McAfee heeft voor Citrix een open platform ontwikkeld, waarmee de beveiliging van een verzameling virtuele desktops centraal kan worden beheerd. Het platform voorkomt dat aan elke virtuele machine apart een beveiligingsproduct moet worden toegevoegd. Daarnaast werkt Citrix, in samenwerking met McAfee, aan een beveiligingsmodule voor de Xen hypervisor. Dat maakte de virtualisatieleverancier bekend op zijn Synergy-conferentie in San Francisco.
‘Als je traditionele antivirus- en firewalldesktopapplicaties installeert op een virtuele desktop, moest je dat tot nu toe op elke virtuele machine apart doen. Dat levert extra overhead op. Ook zorgt het voor capaciteits- en prestatieproblemen’, legt directeur product operations Brian Barney van McAfee uit.

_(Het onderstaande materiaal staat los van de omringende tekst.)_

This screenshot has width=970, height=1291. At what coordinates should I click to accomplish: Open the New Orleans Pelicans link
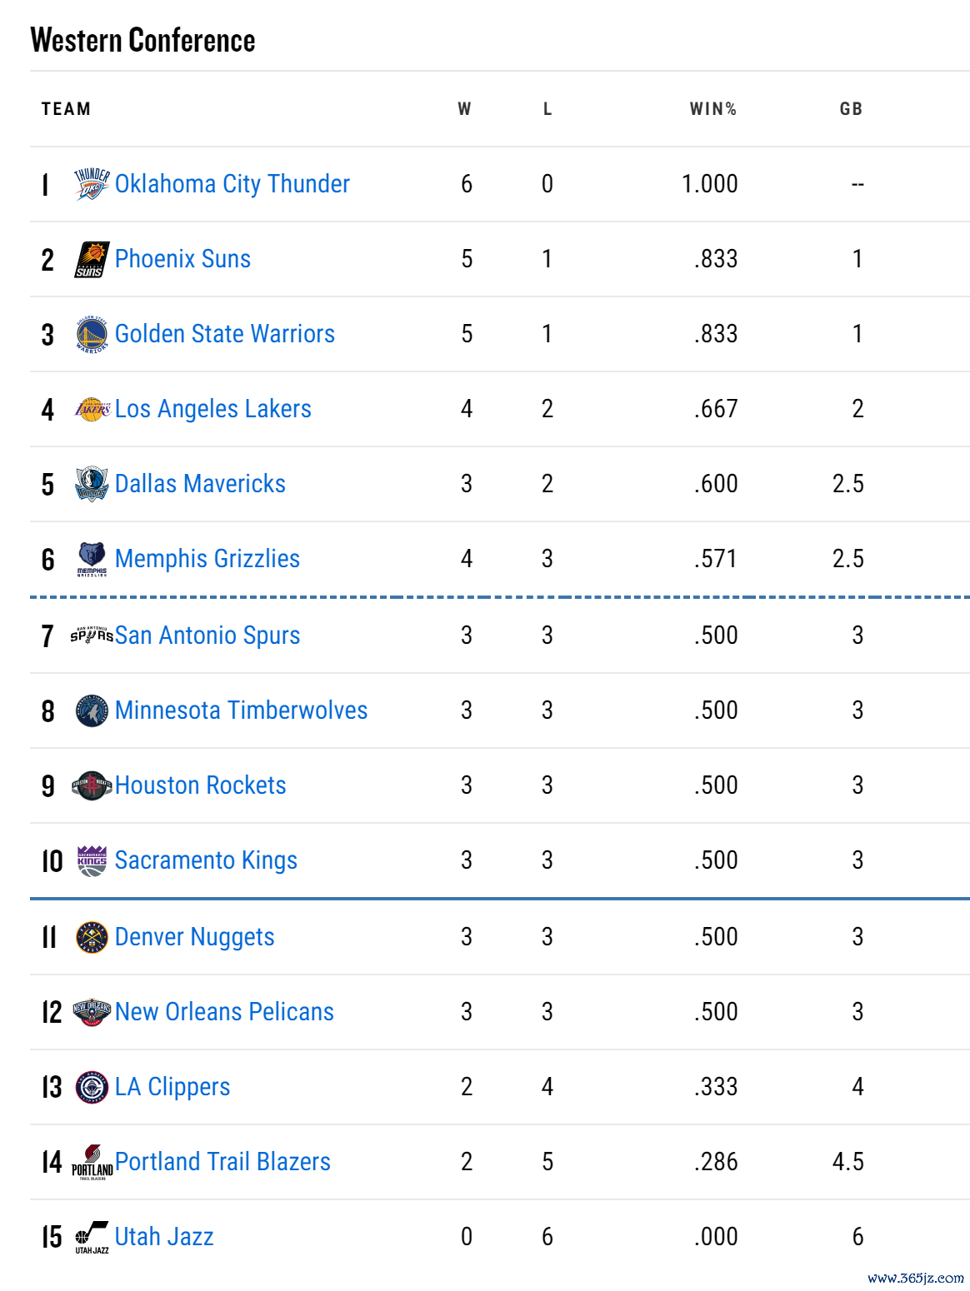click(x=224, y=1012)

Het McAfee Management for Optimized Virtual Environments (Move)-platform moet die capaciteitsproblemen voorkomen, en de desktopomgeving beter beheers- en schaalbaar maken: ‘Via Move kunnen beveiligingsleveranciers applicaties laden binnen een eigen virtuele machine.’
Beveiligingsbeheer
Vice president systeembeveiliging- productbeheer Candace Worley vult aan: ‘We wilden een platform ontwikkelen waarop McAfee oplossingen kan bieden die zijn geoptimaliseerd voor gevirtualiseerde omgevingen. Dat platform moest ook open zijn voor derde partijen, zodat zij toevoegingen kunnen bieden die wij misschien niet in huis hebben. We stellen daarom een verzameling API’s beschikbaar die het voor beveiligingsleveranciers mogelijk maken producten te ontwikkelen die draaien bovenop het Move-platform.’ Later dit jaar komt McAfee zelf met een concreet beveiligingsproduct, dat draait bovenop het Move-platform.
McAfee stelt Citrix XenDesktop-klanten bovendien in staat Move-beveiligingsproducten te beheren: ‘Tot nu toe wist onze beveiligingsbeheerconsole, de ePolicy Orchestrator, niet of hij te maken had met fysieke of virtuele machines. Dat zorgde voor serverprestatieproblemen op het moment dat alle virtuele machines tegelijk een on-demand scan aanvroegen of updates wilden. De volgende versie van de ePolicy Orchestrator zal om die reden virtuele machine-bewust zijn. Dat maakt het mogelijk taken als scannen en updaten te randomiseren, waardoor de server kan worden ontlast.’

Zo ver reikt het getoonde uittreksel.